14 state death penalty cases wait on Supreme Court
Tuesday, Dec. 2, 2003 | 9:28 a.m.
CARSON CITY -- A pending U.S. Supreme Court ruling on capital punishment could affect 14 men on Nevada's death row, an expert on appeals in death penalty cases said.
The U.S. Supreme Court decided Monday it would attempt to clear up confusion over its previous ruling that juries, not judges, must decide if a person is sentenced to death. At issue is whether the ruling was retroactive.
Federal Public Defender Michael Pescetta cited the cases of 10 men in Nevada who pleaded guilty and were sentenced to death by three-judge panels and four cases in which there was a hung jury and a three-judge panel was called to decide the punishment. The panel handed down the death penalty in those four cases.
If the U.S. Supreme Court decides that its initial ruling was not retroactive, then the 14 capital punishment cases in Nevada would not be overturned on that issue, Pescetta said.
But if the Supreme Court decides the ruling is retroactive, Pescetta said, the 14 cases would not be automatically overturned.

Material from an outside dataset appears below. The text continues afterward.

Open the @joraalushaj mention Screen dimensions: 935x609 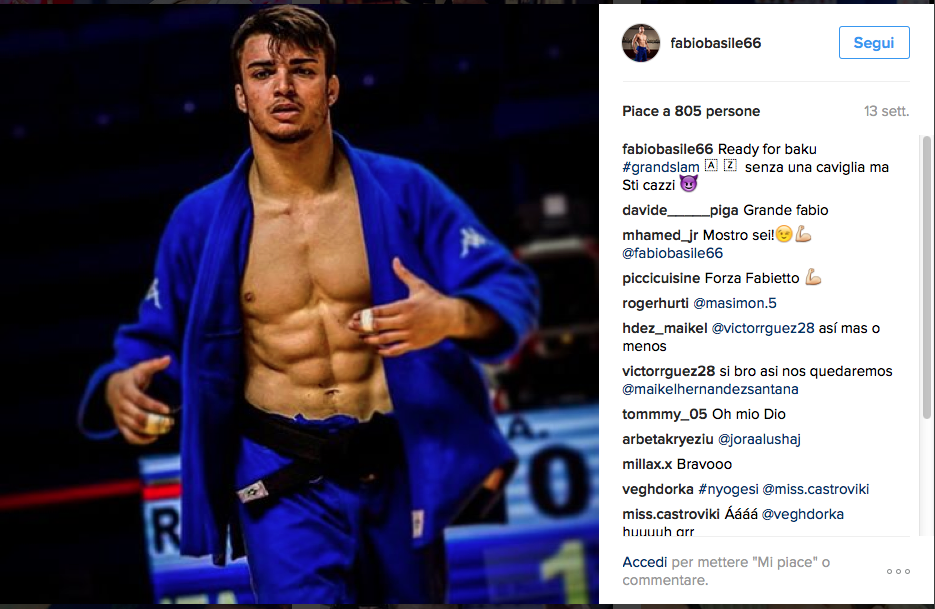(x=759, y=439)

He said there would have to be court hearings to determine if these individuals waived their rights to a jury hearing in the penalty phase of the case.

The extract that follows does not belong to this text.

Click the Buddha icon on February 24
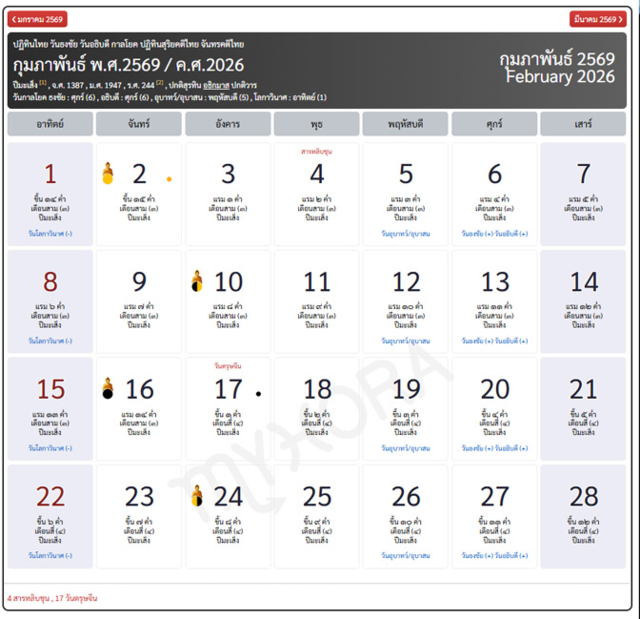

There are 84 men and one woman on death row in Nevada.
Since the first ruling of the U.S. Supreme Court, the Nevada Supreme Court said there would not be any retroactive application to those death penalty cases being processed through a writ of habeas corpus.
The Nevada court ruled the retroactive ruling would apply to those cases that were on their first appeal.
Since the U.S. Supreme Court ruling, the Nevada court has ruled on three death penalty cases in which judges ordered the executions of defendants. The Nevada court overturned two of the convictions and sent them back for new penalty hearings and upheld the other sentence, Pescetta said.
The court ordered a new penalty hearing for Donte Johnson, convicted of the 1998 executive-style slaying of four young men in Las Vegas. The jury had been unable to decide whether to hand down the death penalty. A three-judge panel sentenced Johnson to death.
The Nevada Court also overturned the death sentence of Dorion Daniel, convicted of the fatal shooting of two men and the wounding of two others in a Las Vegas apartment in July 1997. The jury also deadlocked on the penalty in this case and a three-judge panel was convened. The judges imposed the death penalty.
In both cases, there are still many issues to litigate before the new penalty hearings are scheduled before a District Court jury, Pescetta said.
The Nevada Supreme Court upheld the death penalty imposed on Daryl L. Mack for the 1988 killing of a Reno woman. Mack waived his right to a jury trial, was convicted and a three-judge panel imposed the death penalty.
The Nevada court ruled that Mack had waived his right to a jury trial and thus waived his right to a sentencing hearing by the jury.
Pescetta, who said the Mack case would probably be appealed further, said the decision of the Nevada court was "problematic."
After the ruling by the U.S. Supreme Court, the 2003 Legislature changed the law so that juries would decide the death penalty.